Question

If (1 + x)ⁿ = C₀ + C₁x + C₂x² + ..... + C_nxⁿ, then C₀C₁ + C₁ C₂ + .... + C_n–1C_n is equal to

(a) \(\frac{(2n)!}{(n-1)!(n+1)!}\) 

(b) \(\frac{(2n-1)!}{(n-1)!(n+1)!}\)

(c)  \(\frac{(2n)!}{(n+2)!(n+1)!}\)

(d) None of these

Answer 1

Answer : (a) \(\frac{(2n)!}{(n-1)!(n+1)!}\) 
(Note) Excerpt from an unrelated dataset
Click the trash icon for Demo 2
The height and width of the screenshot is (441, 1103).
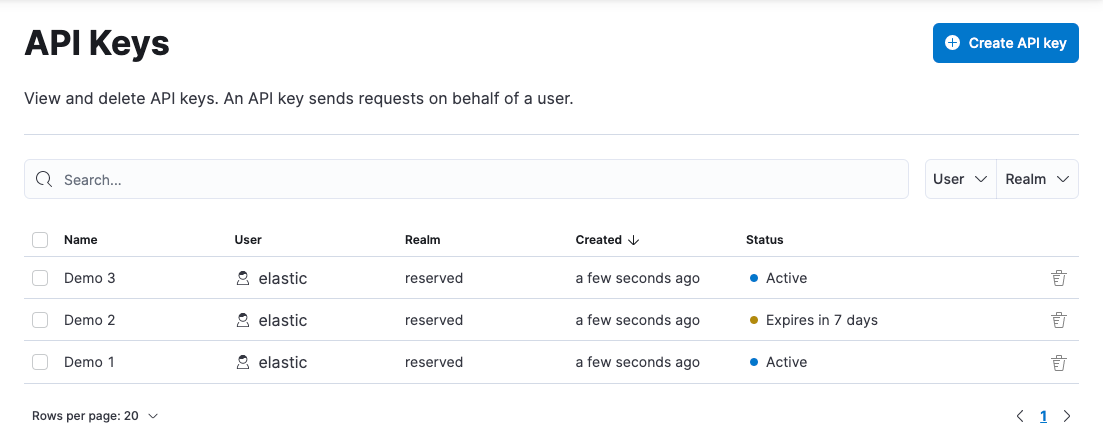1059,320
Given, (1 + x)ⁿ = C₀ + C₁x + C₂ x² + ..... + C_n xⁿ ...(i) 

Also,(x + 1)ⁿ = C₀ xⁿ + C₁x^n–1 + C₂ x^n–2 + ..... + C_n–1 x + C_n ...(ii)

Multiplying (i) by (ii) we get

(1 + x)²ⁿ = (C₀ + C₁x + C₂ x² + ..... + C_n–1 x^n–1 + C_n xⁿ) × (C₀ xⁿ + C₁x^n–1 + C₂ x^n–2 + ..... + C_n–1 x + C_n)

Now equating the coefficient of x^n–1 on both the sides, we get

C₀C₁ + C₁C₂ + ..... + C_n–1C_n = ²ⁿC_n–1

₌ \(\frac{(2n)!}{(n-1)!(n+1)!}\)